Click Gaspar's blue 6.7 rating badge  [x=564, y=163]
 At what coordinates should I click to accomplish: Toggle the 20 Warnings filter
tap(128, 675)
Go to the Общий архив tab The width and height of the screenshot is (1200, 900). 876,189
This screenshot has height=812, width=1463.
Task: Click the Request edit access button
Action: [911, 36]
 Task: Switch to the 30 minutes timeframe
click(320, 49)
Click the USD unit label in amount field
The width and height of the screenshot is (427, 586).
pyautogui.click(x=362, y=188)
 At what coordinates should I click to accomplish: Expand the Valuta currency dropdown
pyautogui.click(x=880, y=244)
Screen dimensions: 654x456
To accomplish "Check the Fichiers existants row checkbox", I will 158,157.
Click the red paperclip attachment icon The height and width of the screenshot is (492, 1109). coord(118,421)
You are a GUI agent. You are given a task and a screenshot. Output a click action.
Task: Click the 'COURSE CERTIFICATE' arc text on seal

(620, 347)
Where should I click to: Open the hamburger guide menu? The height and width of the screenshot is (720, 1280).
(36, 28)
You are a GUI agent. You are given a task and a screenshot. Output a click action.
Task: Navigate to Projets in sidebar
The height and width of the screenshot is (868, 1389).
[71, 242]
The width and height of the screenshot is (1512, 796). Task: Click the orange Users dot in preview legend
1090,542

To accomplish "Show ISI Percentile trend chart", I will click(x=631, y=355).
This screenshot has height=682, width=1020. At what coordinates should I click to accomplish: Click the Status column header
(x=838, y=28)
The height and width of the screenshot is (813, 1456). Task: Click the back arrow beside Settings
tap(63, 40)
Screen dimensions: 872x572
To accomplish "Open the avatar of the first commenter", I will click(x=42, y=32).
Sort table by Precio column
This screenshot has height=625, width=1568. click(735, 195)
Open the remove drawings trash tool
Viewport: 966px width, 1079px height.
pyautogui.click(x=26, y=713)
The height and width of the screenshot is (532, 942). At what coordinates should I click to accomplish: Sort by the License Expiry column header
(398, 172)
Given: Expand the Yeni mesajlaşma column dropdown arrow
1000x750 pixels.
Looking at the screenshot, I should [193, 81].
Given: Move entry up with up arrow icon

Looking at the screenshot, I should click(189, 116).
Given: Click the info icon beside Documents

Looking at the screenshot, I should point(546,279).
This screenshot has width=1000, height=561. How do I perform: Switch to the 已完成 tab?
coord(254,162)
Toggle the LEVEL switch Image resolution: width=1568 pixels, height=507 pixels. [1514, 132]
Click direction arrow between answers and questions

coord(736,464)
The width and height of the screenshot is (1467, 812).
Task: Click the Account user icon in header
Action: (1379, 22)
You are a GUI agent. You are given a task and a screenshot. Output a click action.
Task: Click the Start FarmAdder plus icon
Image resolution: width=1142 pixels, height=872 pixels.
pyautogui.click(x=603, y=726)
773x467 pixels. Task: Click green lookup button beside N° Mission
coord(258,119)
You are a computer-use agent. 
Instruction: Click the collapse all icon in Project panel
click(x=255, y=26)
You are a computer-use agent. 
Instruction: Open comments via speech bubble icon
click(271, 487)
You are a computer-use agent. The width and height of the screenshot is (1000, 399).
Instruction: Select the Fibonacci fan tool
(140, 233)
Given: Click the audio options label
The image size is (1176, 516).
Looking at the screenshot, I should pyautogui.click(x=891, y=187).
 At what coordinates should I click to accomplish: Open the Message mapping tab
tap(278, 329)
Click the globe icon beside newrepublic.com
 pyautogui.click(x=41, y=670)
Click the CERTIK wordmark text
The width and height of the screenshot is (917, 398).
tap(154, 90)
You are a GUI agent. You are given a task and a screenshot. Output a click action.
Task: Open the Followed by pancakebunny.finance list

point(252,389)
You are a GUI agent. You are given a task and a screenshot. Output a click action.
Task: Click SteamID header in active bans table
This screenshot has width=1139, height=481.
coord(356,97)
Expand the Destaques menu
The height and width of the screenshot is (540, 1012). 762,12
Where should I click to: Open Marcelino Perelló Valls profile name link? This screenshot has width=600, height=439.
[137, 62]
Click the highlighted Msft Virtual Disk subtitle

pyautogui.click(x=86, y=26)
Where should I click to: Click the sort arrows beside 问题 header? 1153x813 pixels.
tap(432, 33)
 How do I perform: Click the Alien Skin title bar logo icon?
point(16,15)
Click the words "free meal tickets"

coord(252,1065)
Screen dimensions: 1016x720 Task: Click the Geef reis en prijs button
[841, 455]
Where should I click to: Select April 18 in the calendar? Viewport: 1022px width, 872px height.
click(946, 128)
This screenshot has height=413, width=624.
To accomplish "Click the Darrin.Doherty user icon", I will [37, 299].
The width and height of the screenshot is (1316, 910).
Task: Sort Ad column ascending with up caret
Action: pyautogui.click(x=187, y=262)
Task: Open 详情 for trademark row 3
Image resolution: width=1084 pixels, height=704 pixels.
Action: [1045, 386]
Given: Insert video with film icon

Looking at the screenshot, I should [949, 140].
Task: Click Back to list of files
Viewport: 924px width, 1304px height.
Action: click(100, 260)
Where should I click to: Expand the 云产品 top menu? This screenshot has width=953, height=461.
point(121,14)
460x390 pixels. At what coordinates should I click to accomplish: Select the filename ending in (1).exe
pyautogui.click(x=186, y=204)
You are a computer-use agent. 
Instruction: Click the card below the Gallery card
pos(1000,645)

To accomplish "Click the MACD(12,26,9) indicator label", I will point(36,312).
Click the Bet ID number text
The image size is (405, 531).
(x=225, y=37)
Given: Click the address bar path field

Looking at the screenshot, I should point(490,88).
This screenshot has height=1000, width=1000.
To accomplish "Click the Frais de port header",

......

_Try it_
After locating the line holding "Viewport: 966px width, 1079px height." above, output exactly that line and every line after it through the line holding "Given: Click the audio options label". Include nothing else.

_Result for this task_
Viewport: 966px width, 1079px height.
pyautogui.click(x=26, y=713)
The height and width of the screenshot is (532, 942). At what coordinates should I click to accomplish: Sort by the License Expiry column header
(398, 172)
Given: Expand the Yeni mesajlaşma column dropdown arrow
1000x750 pixels.
Looking at the screenshot, I should [193, 81].
Given: Move entry up with up arrow icon

Looking at the screenshot, I should click(189, 116).
Given: Click the info icon beside Documents

Looking at the screenshot, I should point(546,279).
This screenshot has width=1000, height=561. How do I perform: Switch to the 已完成 tab?
coord(254,162)
Toggle the LEVEL switch Image resolution: width=1568 pixels, height=507 pixels. [1514, 132]
Click direction arrow between answers and questions

coord(736,464)
The width and height of the screenshot is (1467, 812).
Task: Click the Account user icon in header
Action: (1379, 22)
You are a GUI agent. You are given a task and a screenshot. Output a click action.
Task: Click the Start FarmAdder plus icon
Image resolution: width=1142 pixels, height=872 pixels.
pyautogui.click(x=603, y=726)
773x467 pixels. Task: Click green lookup button beside N° Mission
coord(258,119)
You are a computer-use agent. 
Instruction: Click the collapse all icon in Project panel
click(x=255, y=26)
You are a computer-use agent. 
Instruction: Open comments via speech bubble icon
click(271, 487)
You are a computer-use agent. The width and height of the screenshot is (1000, 399).
Instruction: Select the Fibonacci fan tool
(140, 233)
Given: Click the audio options label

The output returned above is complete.